When I was eighteen, my parents threw me out of the house because I was sexually active. It was 1968. I couch surfed with my boyfriend before we moved to Boston so I could go to art school. I didn't see or speak to my parents for a year and a half. I dropped out of school because I couldn't pay the tuition. Eventually I drove across country in a 'drive-away car' with my friends and a backpack. I landed in LA where I lived on the beach with other hippies. And that's just part of the story.
What I mean to say is that I will never understand how a parent could throw away a child. I know it happens all the time but as a mother, I don't get it. I was a naive eighteen year old with barely any skills. And I'll always be terrified that I won't have a place to live, no matter how hard I try to secure housing and enough money. I stole food. I lived hand-to-mouth on temp jobs and the kindness of strangers. I only got busted for hitchhiking once. I was lucky.

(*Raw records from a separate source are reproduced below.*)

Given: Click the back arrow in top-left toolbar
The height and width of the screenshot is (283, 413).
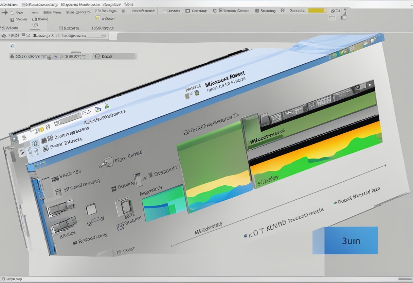Looking at the screenshot, I should tap(4, 12).
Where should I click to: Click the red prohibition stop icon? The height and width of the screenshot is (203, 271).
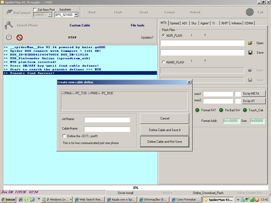[20, 38]
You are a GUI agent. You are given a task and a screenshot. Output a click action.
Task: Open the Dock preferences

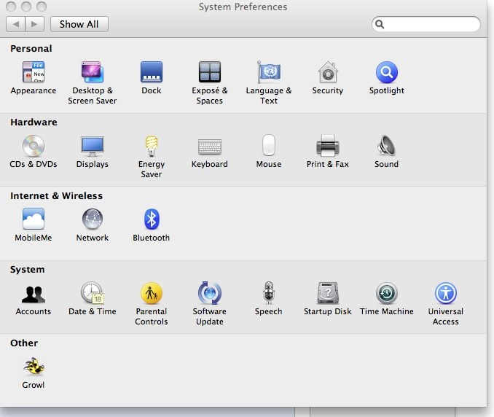pyautogui.click(x=151, y=73)
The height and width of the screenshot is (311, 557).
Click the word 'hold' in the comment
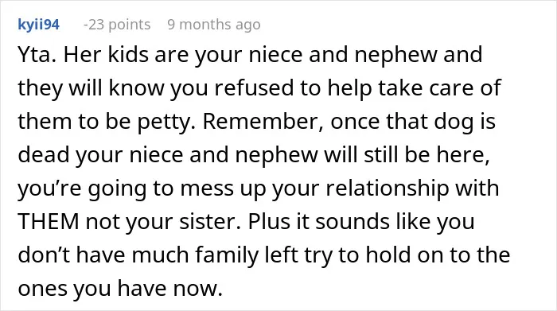(388, 255)
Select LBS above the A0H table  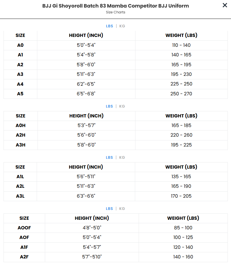[110, 106]

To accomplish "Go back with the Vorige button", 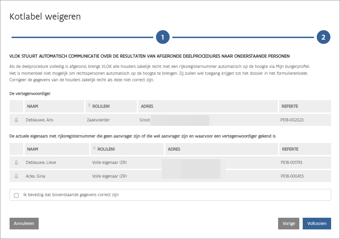I will click(x=289, y=224).
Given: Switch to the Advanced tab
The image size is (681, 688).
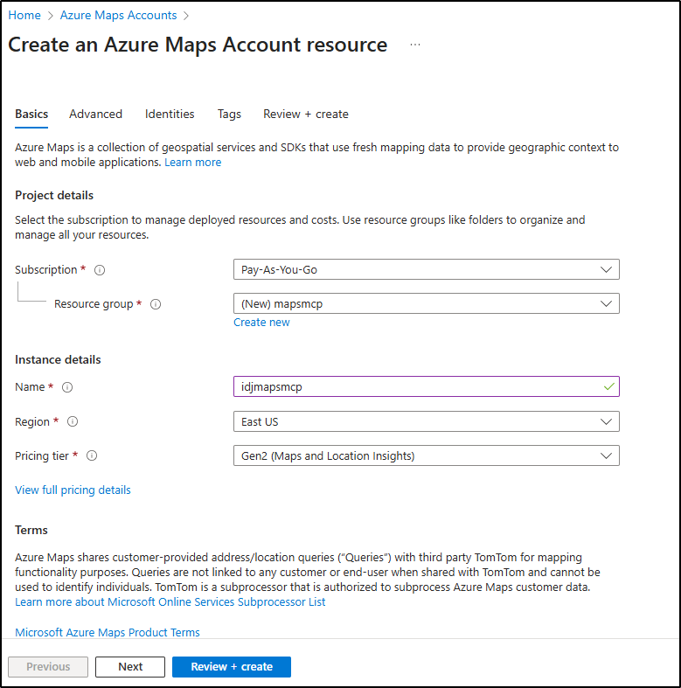Looking at the screenshot, I should coord(95,114).
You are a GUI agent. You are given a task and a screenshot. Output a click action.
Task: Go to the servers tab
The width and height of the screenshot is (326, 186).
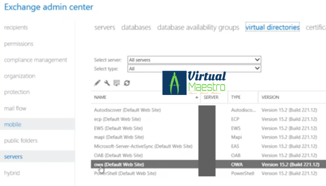click(105, 27)
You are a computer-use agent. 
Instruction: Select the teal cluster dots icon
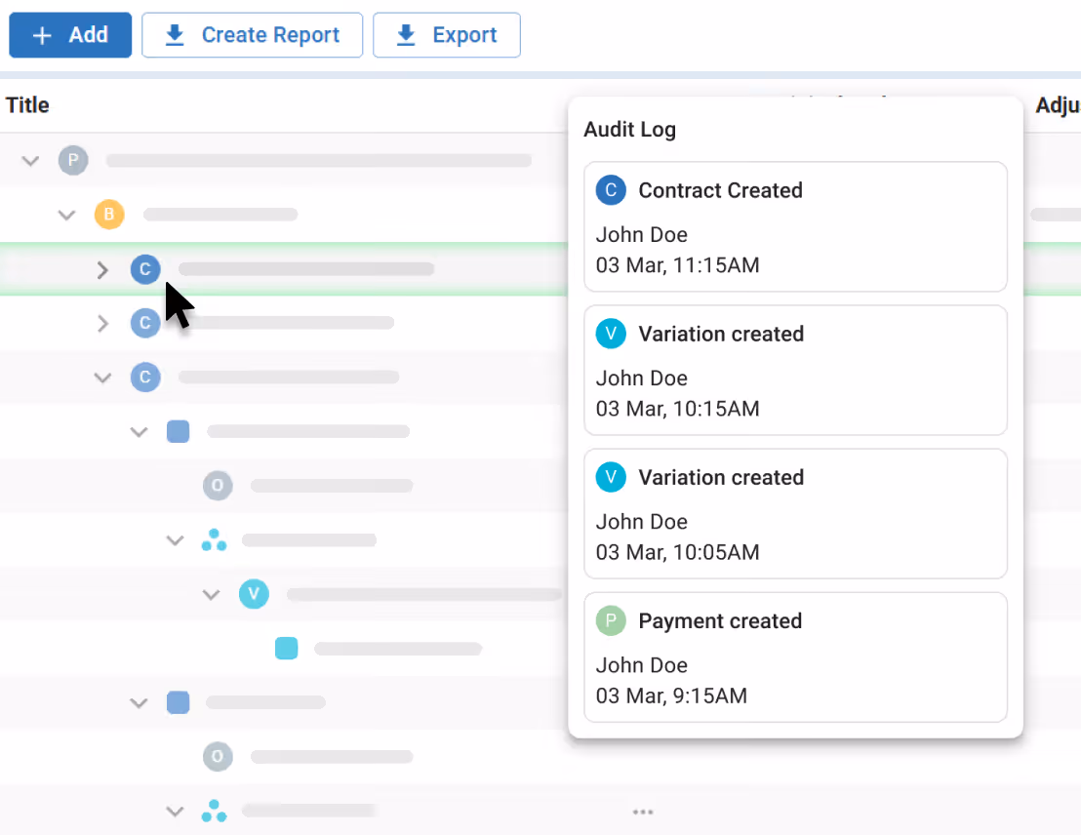point(214,539)
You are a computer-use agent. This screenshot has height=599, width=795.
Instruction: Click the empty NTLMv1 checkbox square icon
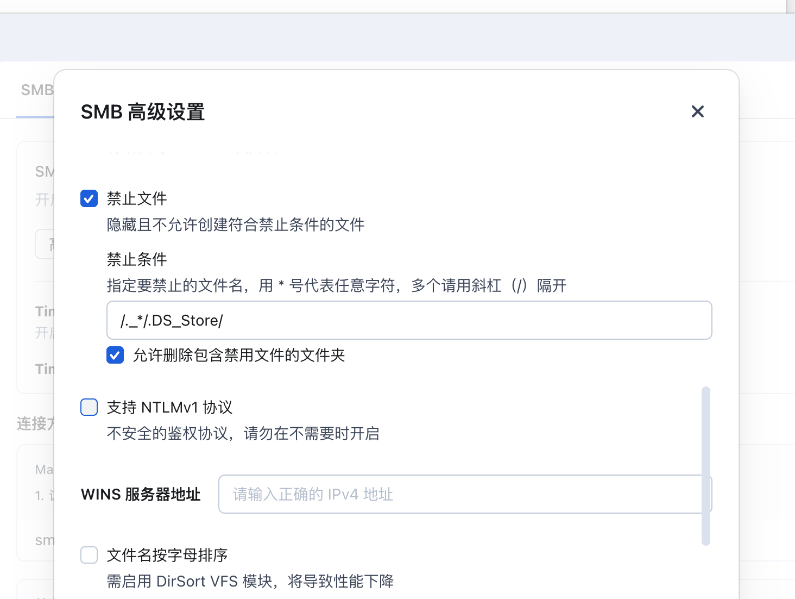(x=89, y=407)
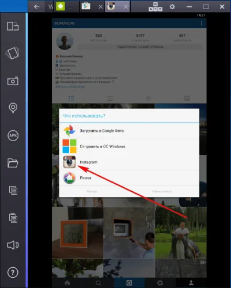Open the location pin sidebar tool
The width and height of the screenshot is (231, 288).
pos(13,108)
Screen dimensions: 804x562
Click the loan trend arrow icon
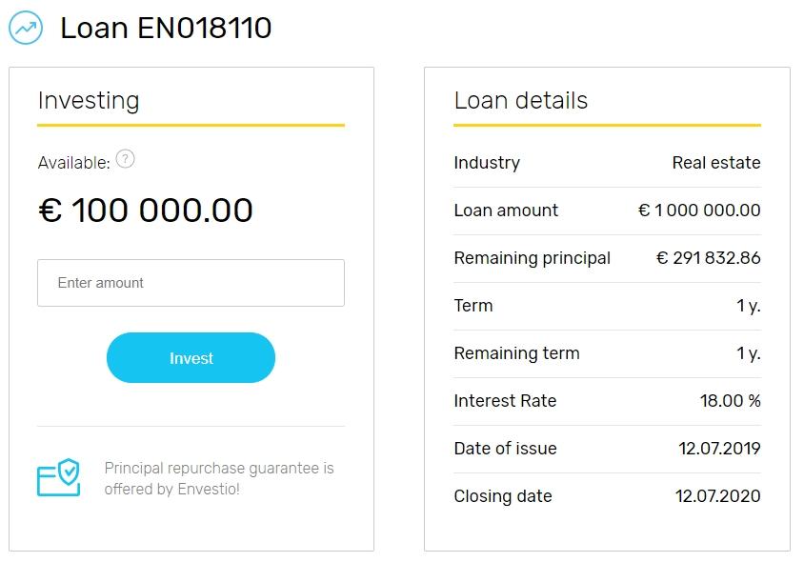[26, 28]
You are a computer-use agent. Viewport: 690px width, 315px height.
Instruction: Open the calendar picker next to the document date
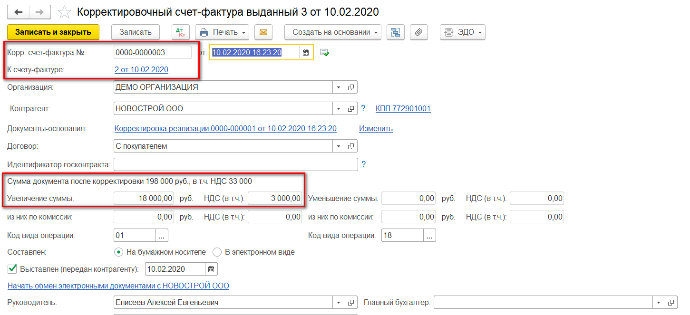(x=306, y=53)
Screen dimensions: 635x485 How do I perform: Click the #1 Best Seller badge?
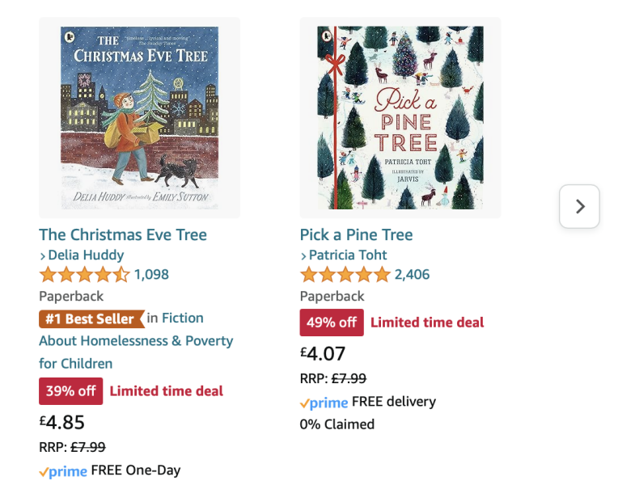(x=91, y=318)
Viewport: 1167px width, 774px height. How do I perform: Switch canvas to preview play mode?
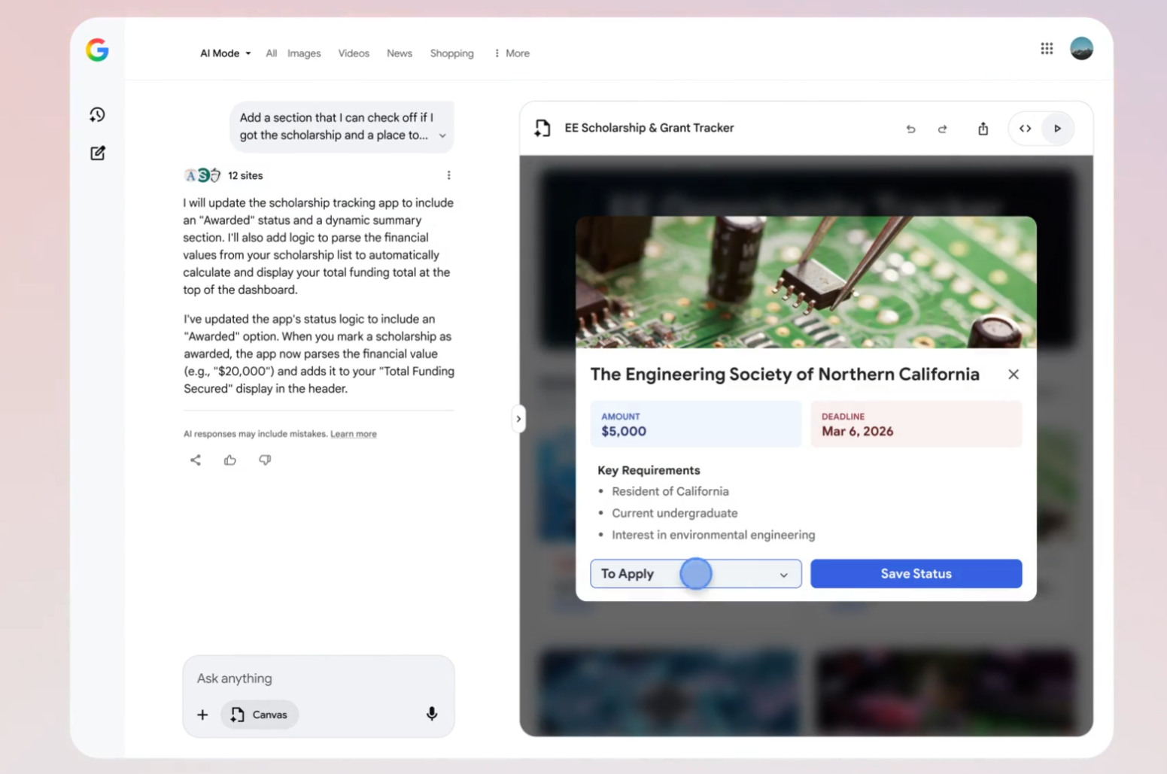click(1057, 129)
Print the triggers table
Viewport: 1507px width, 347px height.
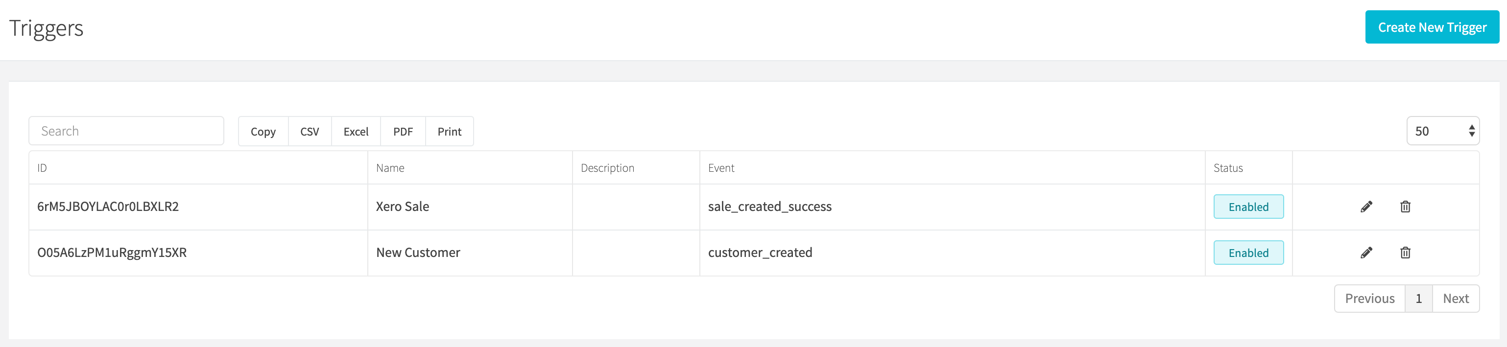[449, 131]
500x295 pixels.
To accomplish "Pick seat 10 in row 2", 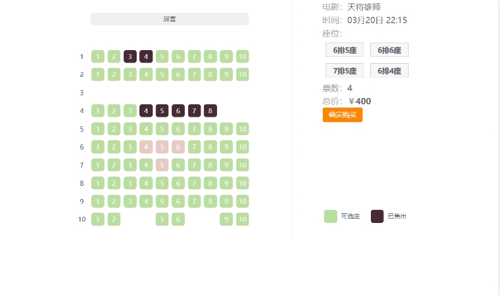I will 242,75.
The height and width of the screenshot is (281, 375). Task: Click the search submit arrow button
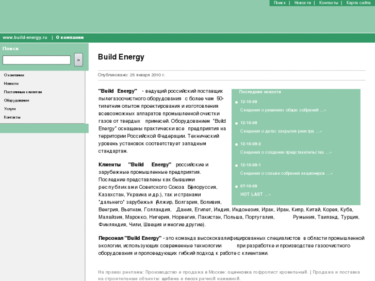(78, 60)
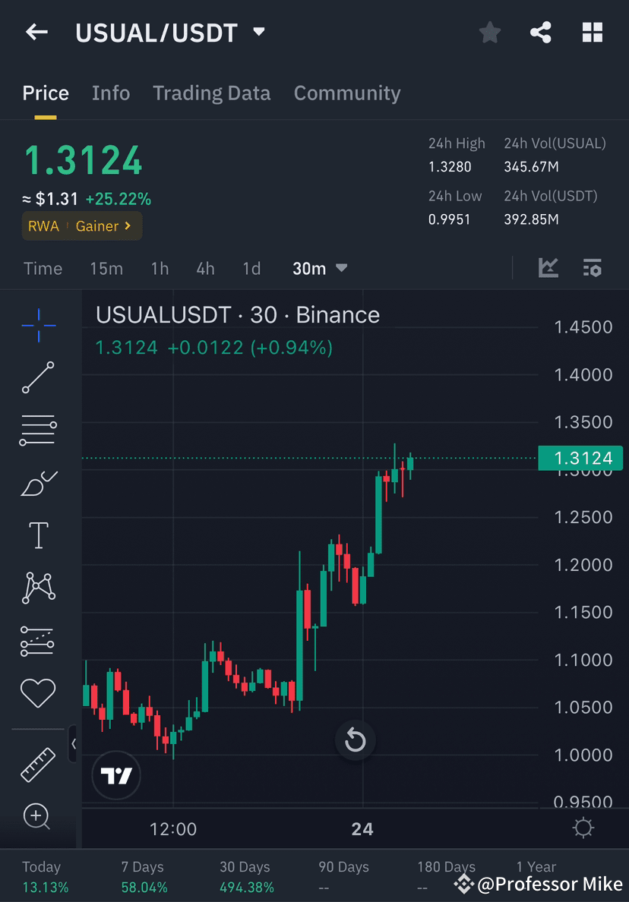Expand the USUAL/USDT pair selector
This screenshot has height=902, width=629.
(258, 33)
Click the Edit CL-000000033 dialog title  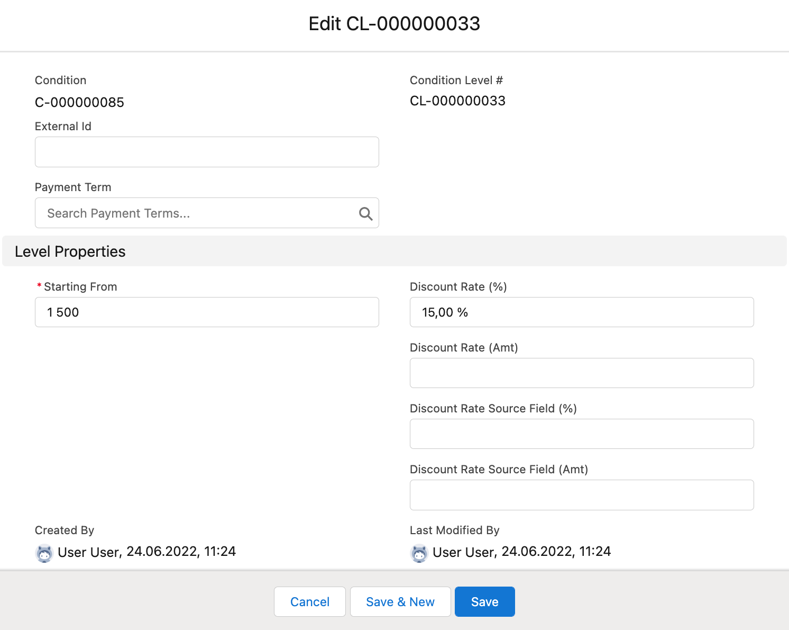[395, 24]
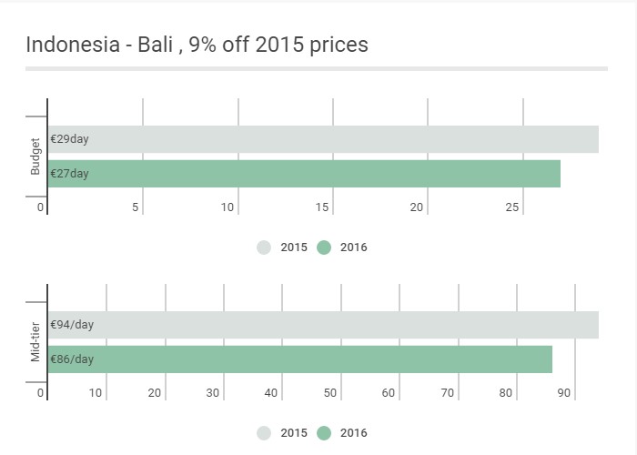Click the 2015 legend label below Budget chart

(294, 248)
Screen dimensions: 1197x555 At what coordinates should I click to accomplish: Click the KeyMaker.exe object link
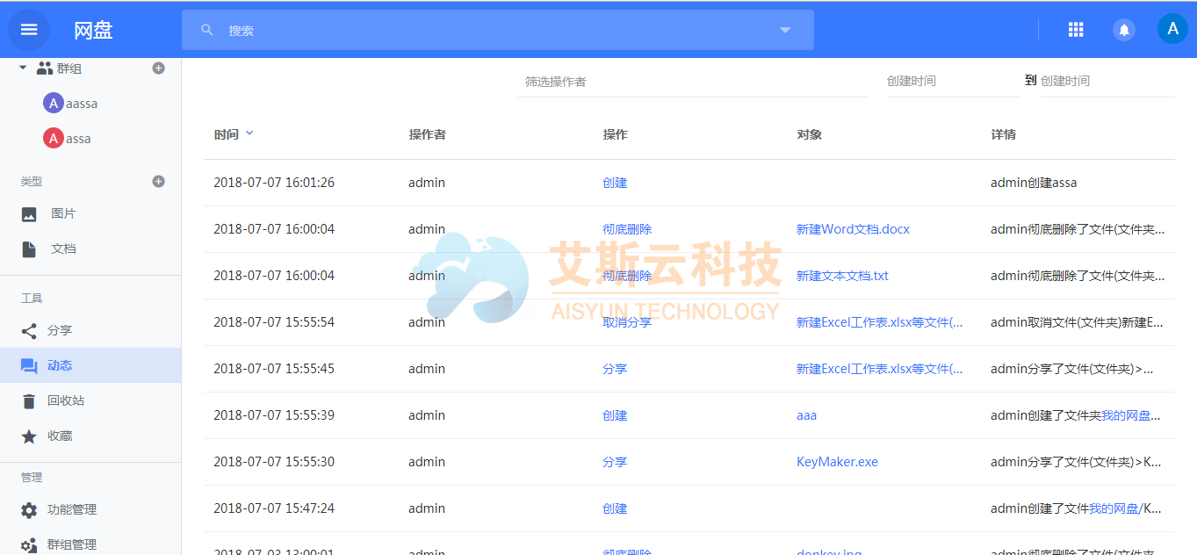point(836,462)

My children always have a home with me, as long as I live. I know that and so do they.
I never really feel safe.
4 comments:
I will never understand that either- how a parent could throw a child out of the house.
Bless you, baby. Wrong was done to you for sure.
I never got "thrown out," but I ran out and there was no way in holy hell I was ever going back to that pit of fear and evil.
I wish you could feel safe. Maybe someday you will.
The one thing our mothers probably taught us in a weird and twisted way - although mine would never see the point anyway - is how to be a mother in the first place. I am not daft but not until I had a child myself did I realise how it could have been done.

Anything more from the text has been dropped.